BEGIN THE DATA

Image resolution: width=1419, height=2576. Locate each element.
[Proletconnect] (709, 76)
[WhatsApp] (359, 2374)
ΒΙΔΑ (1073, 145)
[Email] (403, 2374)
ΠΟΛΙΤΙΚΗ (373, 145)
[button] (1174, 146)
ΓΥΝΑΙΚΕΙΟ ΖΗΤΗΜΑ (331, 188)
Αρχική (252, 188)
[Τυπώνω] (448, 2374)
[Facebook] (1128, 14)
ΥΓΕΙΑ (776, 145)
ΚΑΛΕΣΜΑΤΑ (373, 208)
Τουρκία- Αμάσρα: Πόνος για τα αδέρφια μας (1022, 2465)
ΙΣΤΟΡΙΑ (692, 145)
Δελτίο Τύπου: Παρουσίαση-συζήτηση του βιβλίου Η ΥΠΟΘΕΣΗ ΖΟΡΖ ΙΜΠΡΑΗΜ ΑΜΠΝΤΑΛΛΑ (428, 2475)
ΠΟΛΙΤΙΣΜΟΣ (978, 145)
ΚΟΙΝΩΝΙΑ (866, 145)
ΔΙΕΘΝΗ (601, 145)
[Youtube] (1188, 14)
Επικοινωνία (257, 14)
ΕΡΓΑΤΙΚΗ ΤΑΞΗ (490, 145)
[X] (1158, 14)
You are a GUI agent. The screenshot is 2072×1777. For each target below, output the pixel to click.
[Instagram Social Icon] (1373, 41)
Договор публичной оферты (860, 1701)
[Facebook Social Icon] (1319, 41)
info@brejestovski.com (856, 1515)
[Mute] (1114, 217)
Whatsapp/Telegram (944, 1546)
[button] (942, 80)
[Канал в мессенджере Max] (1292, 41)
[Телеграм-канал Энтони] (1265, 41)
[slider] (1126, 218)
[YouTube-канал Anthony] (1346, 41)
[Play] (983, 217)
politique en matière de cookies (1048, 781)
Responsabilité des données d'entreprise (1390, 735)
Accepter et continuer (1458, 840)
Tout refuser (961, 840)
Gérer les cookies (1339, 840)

END THE DATA

:: ASSIGNED TASK ::
Retype every record above exactly as it stands.

:: WRITTEN ANSWER ::
Image resolution: width=1419, height=2576. Locate each element.
[Proletconnect] (709, 76)
[WhatsApp] (359, 2374)
ΒΙΔΑ (1073, 145)
[Email] (403, 2374)
ΠΟΛΙΤΙΚΗ (373, 145)
[button] (1174, 146)
ΓΥΝΑΙΚΕΙΟ ΖΗΤΗΜΑ (331, 188)
Αρχική (252, 188)
[Τυπώνω] (448, 2374)
[Facebook] (1128, 14)
ΥΓΕΙΑ (776, 145)
ΚΑΛΕΣΜΑΤΑ (373, 208)
Τουρκία- Αμάσρα: Πόνος για τα αδέρφια μας (1022, 2465)
ΙΣΤΟΡΙΑ (692, 145)
Δελτίο Τύπου: Παρουσίαση-συζήτηση του βιβλίου Η ΥΠΟΘΕΣΗ ΖΟΡΖ ΙΜΠΡΑΗΜ ΑΜΠΝΤΑΛΛΑ (428, 2475)
ΠΟΛΙΤΙΣΜΟΣ (978, 145)
ΚΟΙΝΩΝΙΑ (866, 145)
ΔΙΕΘΝΗ (601, 145)
[Youtube] (1188, 14)
Επικοινωνία (257, 14)
ΕΡΓΑΤΙΚΗ ΤΑΞΗ (490, 145)
[X] (1158, 14)
You are a GUI agent. The screenshot is 2072×1777. For each target below, output the pixel to click.
[Instagram Social Icon] (1373, 41)
Договор публичной оферты (860, 1701)
[Facebook Social Icon] (1319, 41)
info@brejestovski.com (856, 1515)
[Mute] (1114, 217)
Whatsapp/Telegram (944, 1546)
[button] (942, 80)
[Канал в мессенджере Max] (1292, 41)
[Телеграм-канал Энтони] (1265, 41)
[slider] (1126, 218)
[YouTube-канал Anthony] (1346, 41)
[Play] (983, 217)
politique en matière de cookies (1048, 781)
Responsabilité des données d'entreprise (1390, 735)
Accepter et continuer (1458, 840)
Tout refuser (961, 840)
Gérer les cookies (1339, 840)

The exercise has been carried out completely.